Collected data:
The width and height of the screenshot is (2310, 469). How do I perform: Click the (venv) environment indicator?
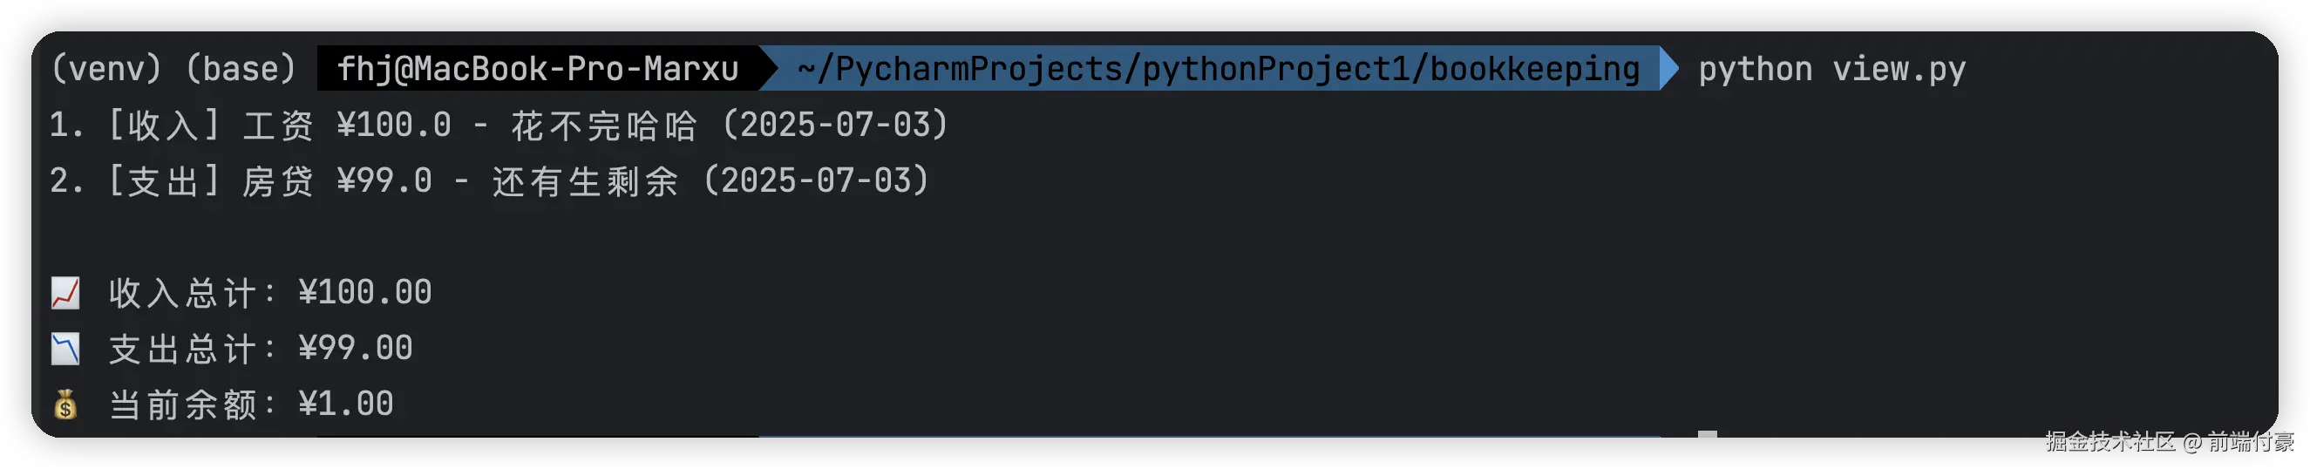(x=106, y=69)
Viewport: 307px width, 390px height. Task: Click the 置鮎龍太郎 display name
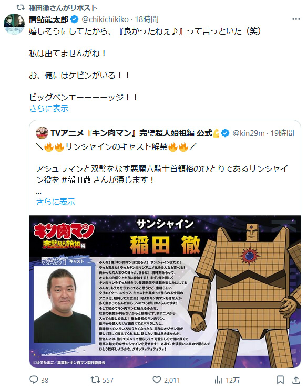[48, 19]
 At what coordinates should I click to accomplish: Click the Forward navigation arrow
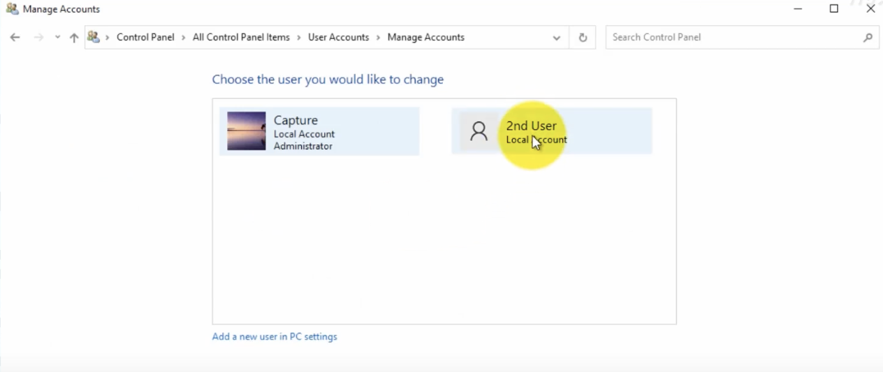click(39, 38)
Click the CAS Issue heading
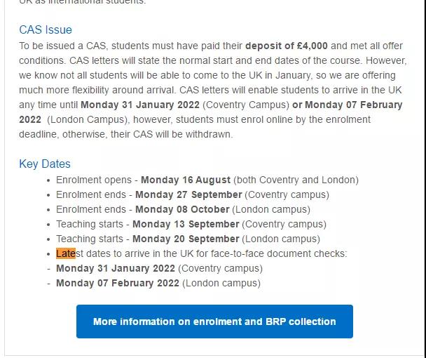426x358 pixels. (46, 29)
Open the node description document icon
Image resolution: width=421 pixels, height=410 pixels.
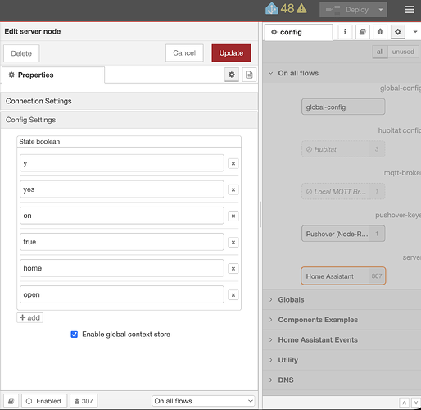click(x=249, y=75)
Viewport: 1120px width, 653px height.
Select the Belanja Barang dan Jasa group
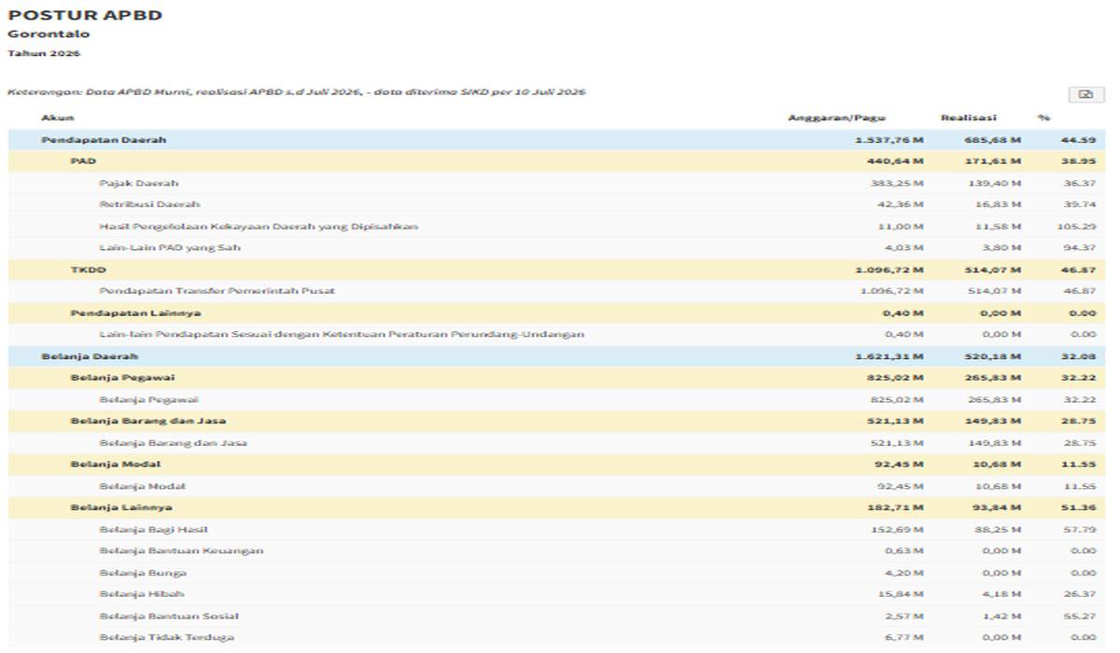pos(556,421)
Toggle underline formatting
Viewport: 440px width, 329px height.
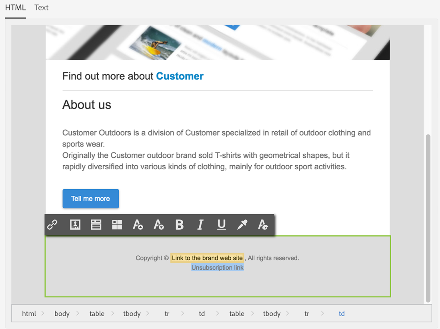pos(222,225)
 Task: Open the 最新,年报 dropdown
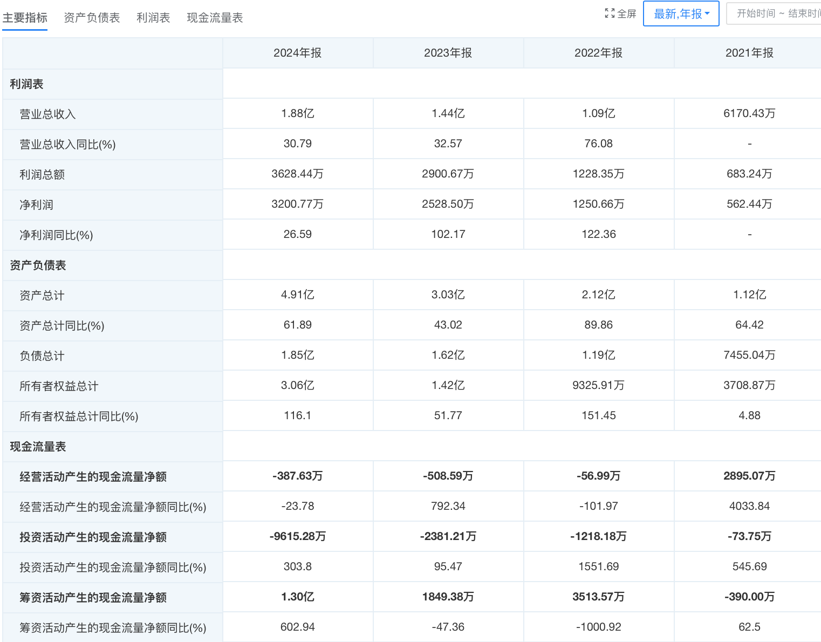click(681, 14)
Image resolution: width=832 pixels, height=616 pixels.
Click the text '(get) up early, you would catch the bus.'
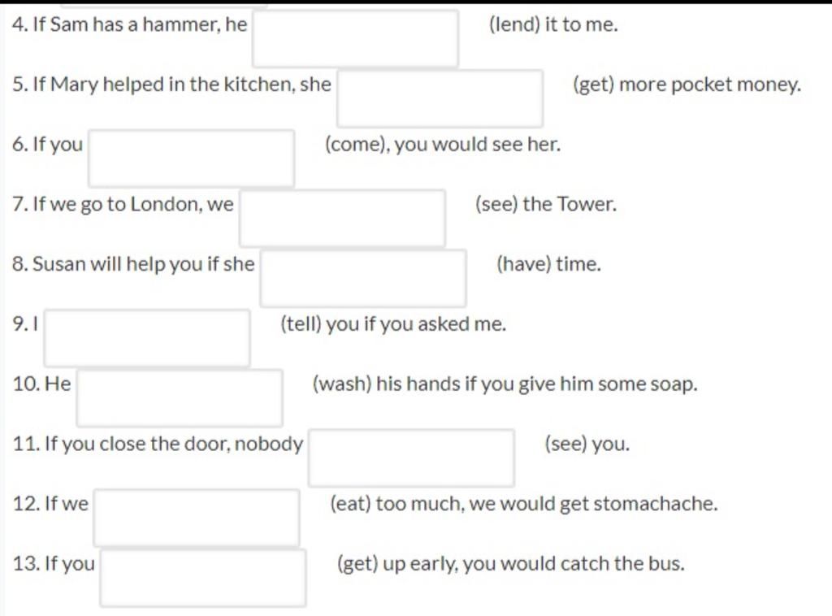pos(511,564)
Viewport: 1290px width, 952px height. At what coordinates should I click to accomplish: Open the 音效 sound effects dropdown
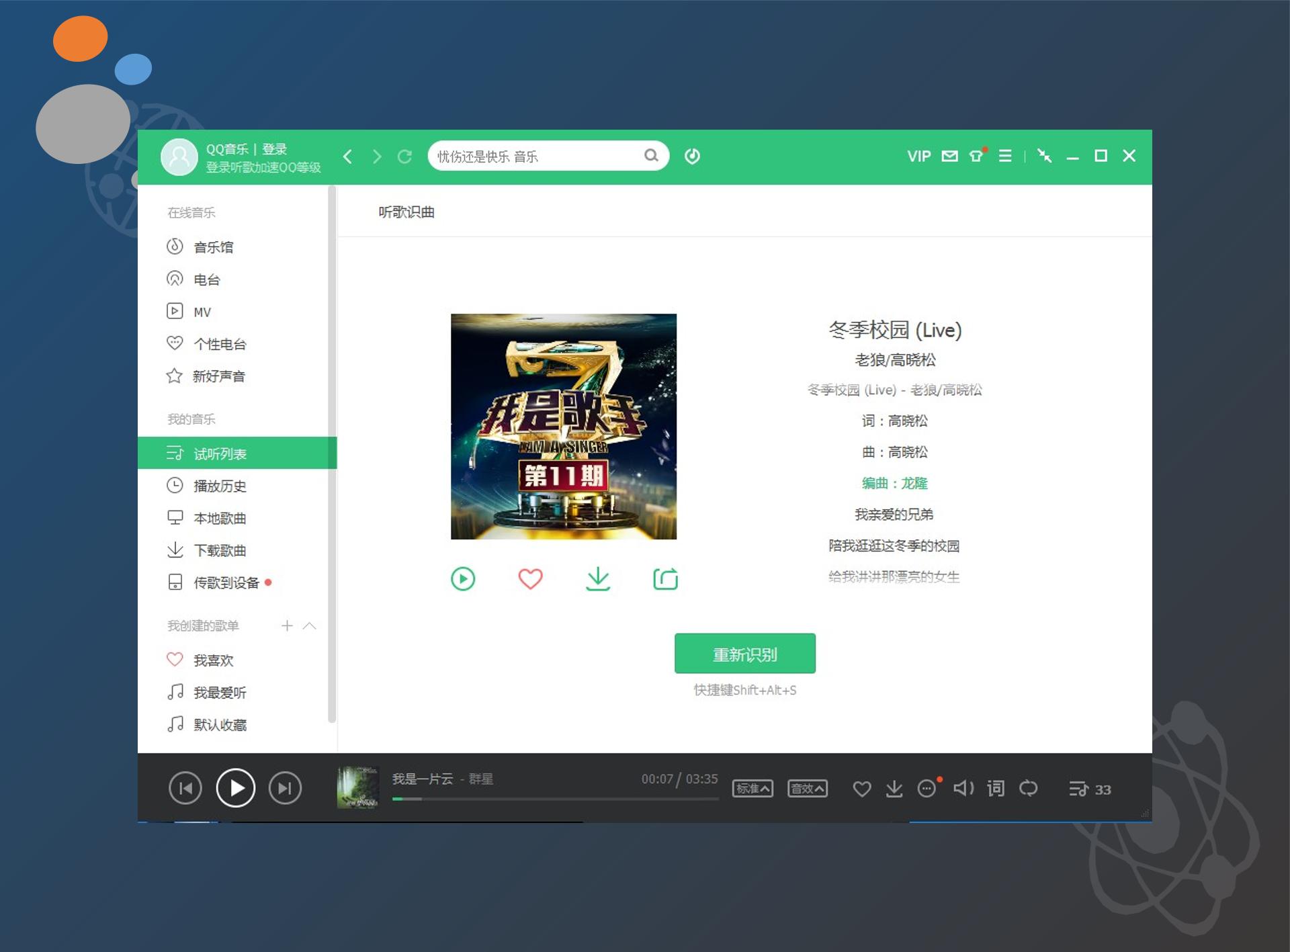click(x=807, y=789)
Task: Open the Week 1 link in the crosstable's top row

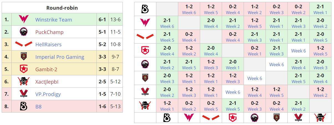Action: (320, 12)
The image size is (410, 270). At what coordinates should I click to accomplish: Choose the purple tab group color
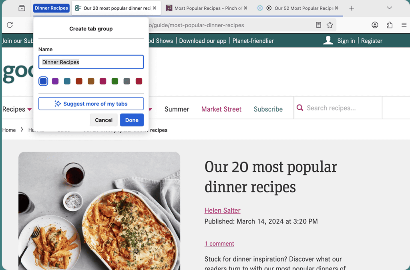(55, 81)
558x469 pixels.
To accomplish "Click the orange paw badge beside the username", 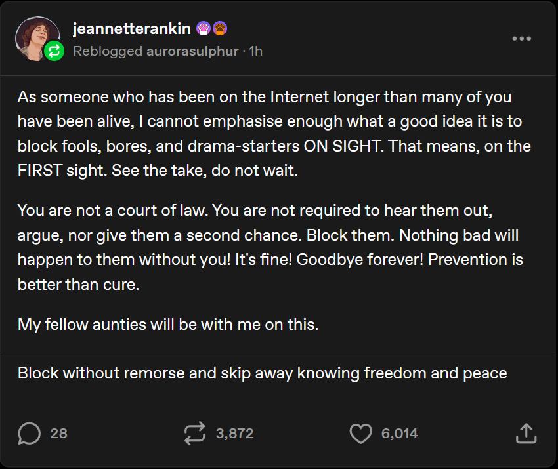I will [221, 30].
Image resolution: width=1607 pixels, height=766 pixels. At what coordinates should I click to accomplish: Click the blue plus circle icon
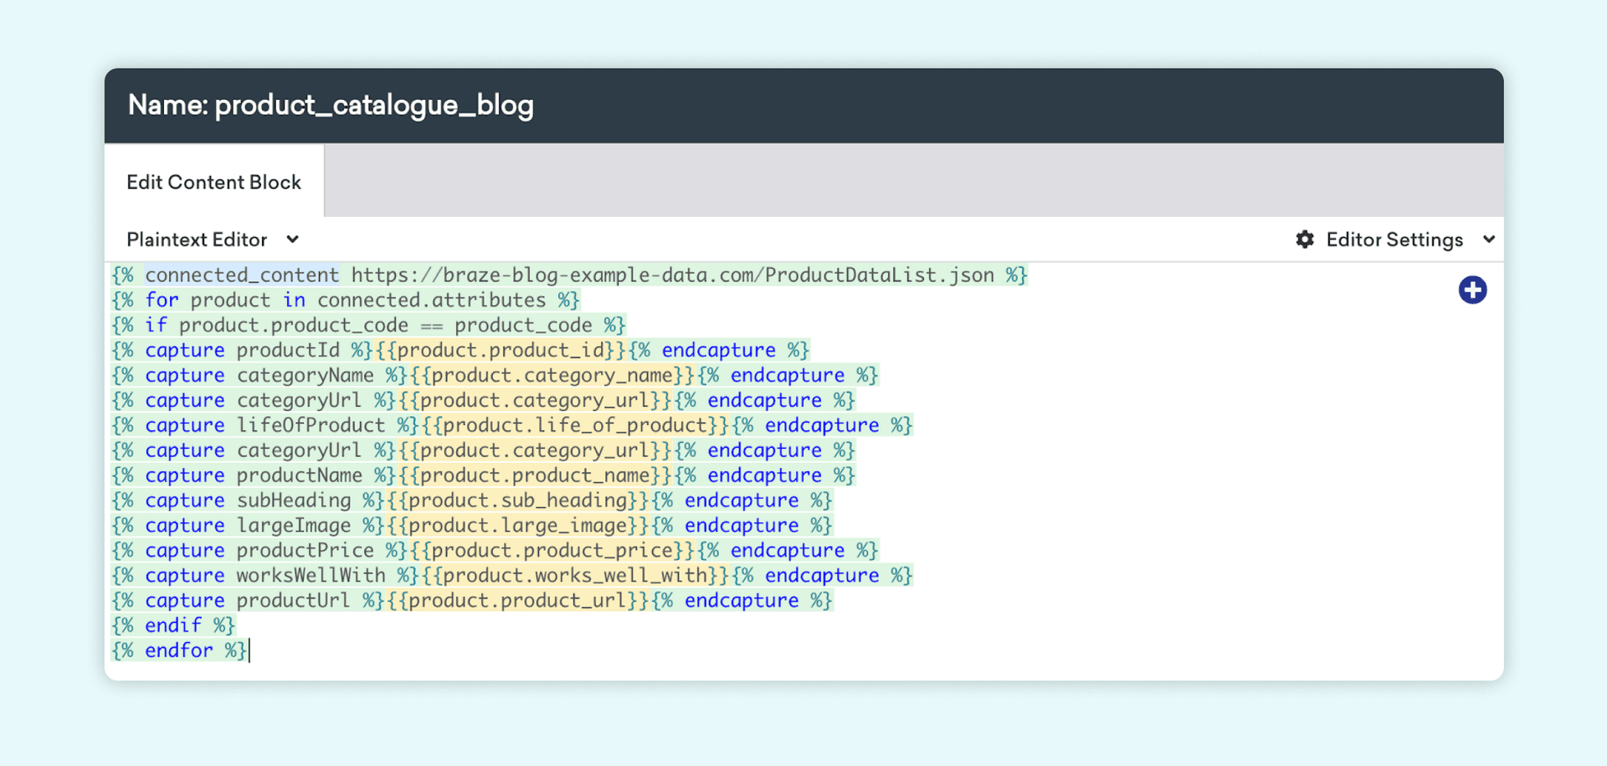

REQUIRED ACTION:
Look through the records for the word "icon". Every line that has it should be copied.

EXERCISE SOLUTION:
Open the node description document icon
Image resolution: width=1607 pixels, height=766 pixels. At what coordinates should I click to accomplish: Click the blue plus circle icon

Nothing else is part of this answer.